Restoring Trust Fund Solvency Would Reduce Long-Term Debt Growth
Restoring solvency to the major trust funds would reduce one-half to four-fifths of the projected debt-to-GDP growth over the next three decades.
The Congressional Budget Office's (CBO) latest Long-Term Budget Outlook projects that federal debt held by the public will rise from 98 percent of Gross Domestic Product (GDP) at the end of Fiscal Year (FY) 2023 to 181 percent of GDP by the end of 2053. Debt could rise to as high as 222 percent of GDP under an alternative scenario where various expiring provisions are extended. These budget projections assume that scheduled spending on Social Security, Medicare, and highways will continue even after the programs' trust funds deplete their reserves – though the law requires deep across-the-board cuts. As we've shown before, restoring solvency to the major trust funds would substantially improve the long-term fiscal outlook.
We estimate that under a TRUSTGO Scenario, which assumes highway, Medicare, and Social Security spending is limited to revenue plus trust fund reserves, debt would reach 137 percent of GDP by the end of FY 2053. Were policymakers to enact thoughtful pro-growth trust fund solutions in advance of the solvency deadlines, we estimate debt could plausibly be as low as 115 percent of GDP by the end of 2053 on a dynamic basis, which accounts for faster economic growth. Importantly, these scenarios also assume that lawmakers fully pay for any extensions of expiring policies or above-inflation growth in appropriations.
CBO currently projects that the Highway Trust Fund will deplete its reserves by FY 2028, the Social Security Old-Age and Survivors Insurance (OASI) trust fund will be exhausted by FY 2032, the Medicare Hospital Insurance (HI) trust fund will become insolvent by FY 2035, and the Social Security Disability Insurance (SSDI) trust fund will deplete its reserves by calendar year 2052 (The Social Security Trustees project OASI insolvency in 2033, the SSDI trust fund to remain solvent over the next 75 years, and the combined Social Security trust funds to run out by 2034, while the Medicare Trustees project HI trust fund insolvency by 2031). Though current law requires automatic spending or benefit cuts upon insolvency to bring trust fund spending in line with trust fund revenue, CBO's baseline essentially assumes that lawmakers will transfer general revenue into the trust funds as needed to prevent any benefit or spending cuts. Therefore, making changes to reduce trust fund spending or increasing trust fund revenue would reduce debt relative to CBO's baseline.

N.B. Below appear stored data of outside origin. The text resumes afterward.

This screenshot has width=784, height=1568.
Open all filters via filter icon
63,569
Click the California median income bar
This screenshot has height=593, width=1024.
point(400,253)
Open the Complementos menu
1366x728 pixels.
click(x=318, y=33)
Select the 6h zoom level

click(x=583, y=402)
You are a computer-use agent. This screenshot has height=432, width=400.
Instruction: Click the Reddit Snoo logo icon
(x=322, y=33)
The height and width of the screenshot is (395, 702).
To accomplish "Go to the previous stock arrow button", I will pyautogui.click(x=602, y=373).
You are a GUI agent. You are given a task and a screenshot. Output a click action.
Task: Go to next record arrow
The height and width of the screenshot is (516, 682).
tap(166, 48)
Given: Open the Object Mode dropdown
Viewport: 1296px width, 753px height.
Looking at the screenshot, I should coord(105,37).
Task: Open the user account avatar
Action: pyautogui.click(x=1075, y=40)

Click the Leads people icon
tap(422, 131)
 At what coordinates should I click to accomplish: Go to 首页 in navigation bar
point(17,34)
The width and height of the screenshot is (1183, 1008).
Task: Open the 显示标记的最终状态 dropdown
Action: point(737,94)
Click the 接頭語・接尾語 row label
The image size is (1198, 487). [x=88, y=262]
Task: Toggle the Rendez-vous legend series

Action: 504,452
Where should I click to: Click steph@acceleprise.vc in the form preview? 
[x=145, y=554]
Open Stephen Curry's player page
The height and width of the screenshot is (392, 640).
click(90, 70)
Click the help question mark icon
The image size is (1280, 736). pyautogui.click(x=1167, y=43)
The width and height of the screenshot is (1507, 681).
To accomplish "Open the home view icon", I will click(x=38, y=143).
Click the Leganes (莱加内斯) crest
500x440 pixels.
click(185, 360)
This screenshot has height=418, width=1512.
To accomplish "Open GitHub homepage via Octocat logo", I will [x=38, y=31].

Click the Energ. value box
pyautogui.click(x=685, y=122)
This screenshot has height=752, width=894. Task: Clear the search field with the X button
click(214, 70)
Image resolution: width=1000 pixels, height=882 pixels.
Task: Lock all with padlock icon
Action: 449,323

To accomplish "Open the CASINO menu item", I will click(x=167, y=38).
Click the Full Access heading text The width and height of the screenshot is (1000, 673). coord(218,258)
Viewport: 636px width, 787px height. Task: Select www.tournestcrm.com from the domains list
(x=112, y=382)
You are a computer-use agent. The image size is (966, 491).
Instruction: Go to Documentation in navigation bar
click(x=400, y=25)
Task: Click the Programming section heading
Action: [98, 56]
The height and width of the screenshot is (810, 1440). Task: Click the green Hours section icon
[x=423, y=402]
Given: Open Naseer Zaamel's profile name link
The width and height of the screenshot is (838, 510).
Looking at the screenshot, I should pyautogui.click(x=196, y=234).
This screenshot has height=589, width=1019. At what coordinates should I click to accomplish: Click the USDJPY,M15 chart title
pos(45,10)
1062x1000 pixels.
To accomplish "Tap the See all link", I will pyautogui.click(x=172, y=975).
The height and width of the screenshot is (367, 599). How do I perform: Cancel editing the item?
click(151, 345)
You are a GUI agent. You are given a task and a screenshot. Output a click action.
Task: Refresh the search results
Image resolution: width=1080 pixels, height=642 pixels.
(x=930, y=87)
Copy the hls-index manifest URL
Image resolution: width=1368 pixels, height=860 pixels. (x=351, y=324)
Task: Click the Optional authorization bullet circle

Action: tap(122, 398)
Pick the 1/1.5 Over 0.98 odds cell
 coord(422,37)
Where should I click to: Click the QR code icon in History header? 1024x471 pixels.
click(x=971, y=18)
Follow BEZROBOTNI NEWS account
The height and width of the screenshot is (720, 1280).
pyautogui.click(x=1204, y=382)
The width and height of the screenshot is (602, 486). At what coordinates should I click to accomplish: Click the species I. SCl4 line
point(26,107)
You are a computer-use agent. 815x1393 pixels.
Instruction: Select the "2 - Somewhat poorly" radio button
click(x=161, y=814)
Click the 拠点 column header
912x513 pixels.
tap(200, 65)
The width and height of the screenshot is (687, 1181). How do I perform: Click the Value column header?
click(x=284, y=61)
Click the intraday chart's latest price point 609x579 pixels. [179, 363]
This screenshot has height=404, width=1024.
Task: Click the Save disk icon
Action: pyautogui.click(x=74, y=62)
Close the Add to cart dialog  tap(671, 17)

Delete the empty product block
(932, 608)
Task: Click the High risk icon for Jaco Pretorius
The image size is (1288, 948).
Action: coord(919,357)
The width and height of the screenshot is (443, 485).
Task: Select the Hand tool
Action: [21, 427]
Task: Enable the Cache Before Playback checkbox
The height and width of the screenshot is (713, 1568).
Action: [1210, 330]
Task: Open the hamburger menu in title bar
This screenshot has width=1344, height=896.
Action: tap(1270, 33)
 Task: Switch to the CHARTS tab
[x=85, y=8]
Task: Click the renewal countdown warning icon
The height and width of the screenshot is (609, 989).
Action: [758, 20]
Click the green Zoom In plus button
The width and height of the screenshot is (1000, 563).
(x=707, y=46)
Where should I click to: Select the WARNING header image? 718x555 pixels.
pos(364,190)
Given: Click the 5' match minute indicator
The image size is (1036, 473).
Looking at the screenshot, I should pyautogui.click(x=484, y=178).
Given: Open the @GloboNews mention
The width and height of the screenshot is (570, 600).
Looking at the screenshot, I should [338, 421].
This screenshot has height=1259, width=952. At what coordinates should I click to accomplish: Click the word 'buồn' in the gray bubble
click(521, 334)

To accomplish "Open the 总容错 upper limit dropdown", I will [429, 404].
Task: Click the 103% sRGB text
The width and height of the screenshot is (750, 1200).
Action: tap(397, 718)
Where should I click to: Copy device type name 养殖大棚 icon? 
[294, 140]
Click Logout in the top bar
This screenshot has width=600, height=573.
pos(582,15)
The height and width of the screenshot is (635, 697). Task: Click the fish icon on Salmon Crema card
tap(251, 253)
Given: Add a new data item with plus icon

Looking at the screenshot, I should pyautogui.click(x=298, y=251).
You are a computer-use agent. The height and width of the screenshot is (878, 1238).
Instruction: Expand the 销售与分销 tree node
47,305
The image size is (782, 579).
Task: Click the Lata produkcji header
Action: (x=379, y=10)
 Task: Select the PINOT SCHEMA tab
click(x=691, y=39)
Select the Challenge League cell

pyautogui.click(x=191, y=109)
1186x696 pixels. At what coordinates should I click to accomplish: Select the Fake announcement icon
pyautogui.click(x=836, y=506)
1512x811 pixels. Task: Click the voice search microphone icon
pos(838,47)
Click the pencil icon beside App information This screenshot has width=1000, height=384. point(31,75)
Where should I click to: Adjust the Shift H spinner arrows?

Our TRUSTGO Scenario assumes that policymakers act to bring trust fund spending in line with trust fund revenue the year each trust fund is projected to become insolvent. Under a conventional estimate that does not account for economic effects, debt would continue to increase as a share of GDP over the long term but at a much slower pace than projected under current law. By FY 2033, debt would total 113 percent of GDP instead of 115 percent. By 2043, debt would be 122 percent of GDP instead of 144 percent. And within three decades, debt would total 137 percent of GDP as opposed to 181 percent under current law. In other words, over half of the projected debt accumulation over the next three decades would be erased under the TRUSTGO Scenario.
Assuming lawmakers enact thoughtful, proactive, and pro-growth reforms to restore solvency, long-term debt could be even lower – particularly after accounting for their effects on economic growth and interest rates. Under one plausible scenario, where revenue and spending policies are phased in beginning next year and designed to support work, encourage savings, improve tax efficiency, and lower health costs, we estimate debt could be as low as 115 percent of GDP by 2053. In other words, thoughtful trust fund solutions could reduce projected debt by about 66 percentage points – preventing four-fifths of the projected increase in debt-to-GDP.
Restoring solvency to the major trust funds would significantly improve the long-term fiscal outlook while also providing certainty to the millions of beneficiaries that rely on these programs. Reforms could also boost household wages and incomes, lower out-of-pocket health care costs, improve our national infrastructure, and improve the physical, mental, and social health of millions of Americans.
Policymakers should work to enact trust fund solutions sooner rather than later to make the trust funds solvent over the long term.